Virginia Hines began photographing when, as a high school student, her parents (both newspaper editors) handed her a Pentax SLR - set at f/11, loaded with Tri-X - with a Honeywell flash, and sent her around town on "idiot-proof" assignments, shooting the likes of large garden vegetables, ladies luncheons, and presentations of jumbo facsimile checks. Scrupulously saving her $1.60 per hour minimum wage earnings, in due time she managed to buy her first camera, a Singapore-made Rolleiflex SL35 with a 50mm Zeiss lens. In college at Rice University she studied photography with Geoff Winningham and came to favor the 4x5 format. Encouraged by receiving "honorable mention" in a show judged by Garry Winogrand, she bought her second camera, a Calumet 4x5. In its rigid case this camera still sits in the back of her closet and provides an excellent step for reaching items on the top shelf.

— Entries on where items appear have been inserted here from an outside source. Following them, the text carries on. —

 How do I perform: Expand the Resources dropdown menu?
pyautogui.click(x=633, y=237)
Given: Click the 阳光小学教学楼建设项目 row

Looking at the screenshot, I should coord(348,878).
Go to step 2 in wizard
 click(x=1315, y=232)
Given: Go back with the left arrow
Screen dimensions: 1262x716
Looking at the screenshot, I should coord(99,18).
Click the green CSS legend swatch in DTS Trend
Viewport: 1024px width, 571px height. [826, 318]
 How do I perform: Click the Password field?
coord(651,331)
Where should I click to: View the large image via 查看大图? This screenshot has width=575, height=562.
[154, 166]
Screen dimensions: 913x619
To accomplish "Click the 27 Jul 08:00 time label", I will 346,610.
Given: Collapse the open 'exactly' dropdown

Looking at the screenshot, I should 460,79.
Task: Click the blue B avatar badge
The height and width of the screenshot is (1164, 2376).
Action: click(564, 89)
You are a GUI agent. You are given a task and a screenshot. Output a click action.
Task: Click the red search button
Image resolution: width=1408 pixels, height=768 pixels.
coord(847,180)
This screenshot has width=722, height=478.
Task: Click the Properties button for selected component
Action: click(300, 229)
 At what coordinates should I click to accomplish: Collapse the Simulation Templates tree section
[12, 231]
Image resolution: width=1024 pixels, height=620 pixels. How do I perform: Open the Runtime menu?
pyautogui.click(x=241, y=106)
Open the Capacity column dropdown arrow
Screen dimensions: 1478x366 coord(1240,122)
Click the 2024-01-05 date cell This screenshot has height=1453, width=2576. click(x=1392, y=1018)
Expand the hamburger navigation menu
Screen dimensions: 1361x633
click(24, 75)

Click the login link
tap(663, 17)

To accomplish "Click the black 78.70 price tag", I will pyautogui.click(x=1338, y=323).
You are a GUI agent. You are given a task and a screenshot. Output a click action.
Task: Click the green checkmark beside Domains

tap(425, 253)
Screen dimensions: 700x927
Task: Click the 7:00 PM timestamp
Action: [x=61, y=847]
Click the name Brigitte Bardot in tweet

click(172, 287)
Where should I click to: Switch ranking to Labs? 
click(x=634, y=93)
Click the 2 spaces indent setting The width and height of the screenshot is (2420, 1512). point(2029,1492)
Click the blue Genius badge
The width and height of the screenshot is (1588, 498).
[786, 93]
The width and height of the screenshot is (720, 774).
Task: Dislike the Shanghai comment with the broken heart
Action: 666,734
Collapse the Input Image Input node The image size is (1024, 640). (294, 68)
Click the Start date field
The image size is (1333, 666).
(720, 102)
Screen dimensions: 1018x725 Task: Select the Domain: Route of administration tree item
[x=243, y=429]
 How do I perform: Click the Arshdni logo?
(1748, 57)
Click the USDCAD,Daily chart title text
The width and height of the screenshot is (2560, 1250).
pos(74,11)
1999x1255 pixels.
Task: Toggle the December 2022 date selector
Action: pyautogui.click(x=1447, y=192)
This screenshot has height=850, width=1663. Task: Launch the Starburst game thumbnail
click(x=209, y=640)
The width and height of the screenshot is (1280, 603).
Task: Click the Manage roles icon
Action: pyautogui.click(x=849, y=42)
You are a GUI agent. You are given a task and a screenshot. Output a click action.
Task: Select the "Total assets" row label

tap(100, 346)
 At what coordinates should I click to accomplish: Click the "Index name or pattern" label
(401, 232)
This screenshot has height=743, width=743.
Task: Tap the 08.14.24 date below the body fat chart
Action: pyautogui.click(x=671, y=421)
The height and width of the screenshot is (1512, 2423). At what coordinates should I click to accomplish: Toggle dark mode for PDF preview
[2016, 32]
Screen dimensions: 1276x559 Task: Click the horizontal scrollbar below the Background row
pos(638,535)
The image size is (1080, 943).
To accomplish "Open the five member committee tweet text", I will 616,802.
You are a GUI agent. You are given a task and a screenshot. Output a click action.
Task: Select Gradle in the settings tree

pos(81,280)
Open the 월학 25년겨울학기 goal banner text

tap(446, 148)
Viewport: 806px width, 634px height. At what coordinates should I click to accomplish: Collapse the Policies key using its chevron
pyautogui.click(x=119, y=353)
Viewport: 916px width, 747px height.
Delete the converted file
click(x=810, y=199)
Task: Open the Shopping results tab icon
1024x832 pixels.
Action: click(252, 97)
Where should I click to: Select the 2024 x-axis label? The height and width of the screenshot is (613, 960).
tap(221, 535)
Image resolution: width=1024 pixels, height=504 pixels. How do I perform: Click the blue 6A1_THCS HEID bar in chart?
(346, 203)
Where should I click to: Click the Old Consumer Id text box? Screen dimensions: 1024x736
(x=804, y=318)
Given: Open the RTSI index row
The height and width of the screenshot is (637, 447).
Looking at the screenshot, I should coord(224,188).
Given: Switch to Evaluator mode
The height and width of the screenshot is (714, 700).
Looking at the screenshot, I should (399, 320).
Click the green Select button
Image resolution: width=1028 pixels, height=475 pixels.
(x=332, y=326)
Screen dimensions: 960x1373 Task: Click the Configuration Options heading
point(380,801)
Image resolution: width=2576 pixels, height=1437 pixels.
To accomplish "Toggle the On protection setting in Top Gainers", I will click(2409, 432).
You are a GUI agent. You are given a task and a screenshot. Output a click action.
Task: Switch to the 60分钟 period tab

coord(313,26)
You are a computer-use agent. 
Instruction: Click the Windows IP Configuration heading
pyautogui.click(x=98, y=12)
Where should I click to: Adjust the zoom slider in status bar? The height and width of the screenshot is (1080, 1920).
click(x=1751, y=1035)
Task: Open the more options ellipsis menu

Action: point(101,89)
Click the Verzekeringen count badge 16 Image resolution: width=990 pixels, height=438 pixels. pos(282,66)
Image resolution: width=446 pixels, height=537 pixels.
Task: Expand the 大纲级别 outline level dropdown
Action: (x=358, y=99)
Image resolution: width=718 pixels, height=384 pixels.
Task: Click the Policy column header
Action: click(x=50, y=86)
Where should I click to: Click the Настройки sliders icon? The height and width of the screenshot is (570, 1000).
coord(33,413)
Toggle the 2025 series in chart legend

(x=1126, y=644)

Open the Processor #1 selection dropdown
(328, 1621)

After graduation, awakening to the need to keep a roof overhead and food on the table, Virginia adopted the family profession and began working in publishing, putting serious photography aside for a long time. She spent five years in the Washington, DC, bureau of Fairchild Publications; later, in New York, she launched the first business publication focused on bioinformatics and genomics. As the internet gained traction, Virginia got an MBA from UCLA and started working at Yahoo, the dominant internet company at the time.
In 2016, a workshop with Bruce Gilden was an inspiration and a wakeup call. Observing that the best photographers never stop pursuing artistic growth, Virginia began seeking out opportunities to shoot in the Bay Area and elsewhere that stretched her skills and comfort zone. She took more workshops, including from Harvey Stein, who became an important mentor. Also at this time, inspired by Gilden, Stein, and other photographers she admired, she began using digital Leica rangefinders. Their greater manual control echoes her affinity for the view camera, while the compact size better fits her current shooting style.
Today Virginia lives in San Francisco and is a frequent contributor to Street Photography Magazine. Her photos have appeared in a number of print and online publications and she has been invited to join group shows in the US and Europe. Current projects include exploring Alcatraz from the perspective of Covid-era themes of confinement, isolation, and social control; The Loneliest Road, shooting along socially distant Western backroads; and China on the Move, images made from a moving train traveling across China's once-cultural, now industrial heartland that reveal the country's social and environmental challenges in fresh ways. You can follow her progress @vhines_photos on Instagram.
Statement
For me, the reason to make art is to help heal humanity's many self-inflicted wounds; to bring to light patterns and themes, commonalities and, I hope, compassion, through the unflinching observation of a wide swathe of phenomena. This vision motivates me to venture into the world with a camera and start chipping away at an impossibly immense goal. One of my photographer icons, Dorothea Lange, observed, "I realize more and more what it takes to be a really good photographer. You go in over your head, not just up to your neck." Following her advice, I jump in the deep end and hope for the best. I also feel it's essential for an artist to be a truth-teller; all the more so as culture bends away from authenticity toward the highly performative. Yes, there are no absolute truths, but I want to document my truth in photographs that may not be completely truthful in and of themselves but, through synecdoche, aim at conjuring a more universal meaning.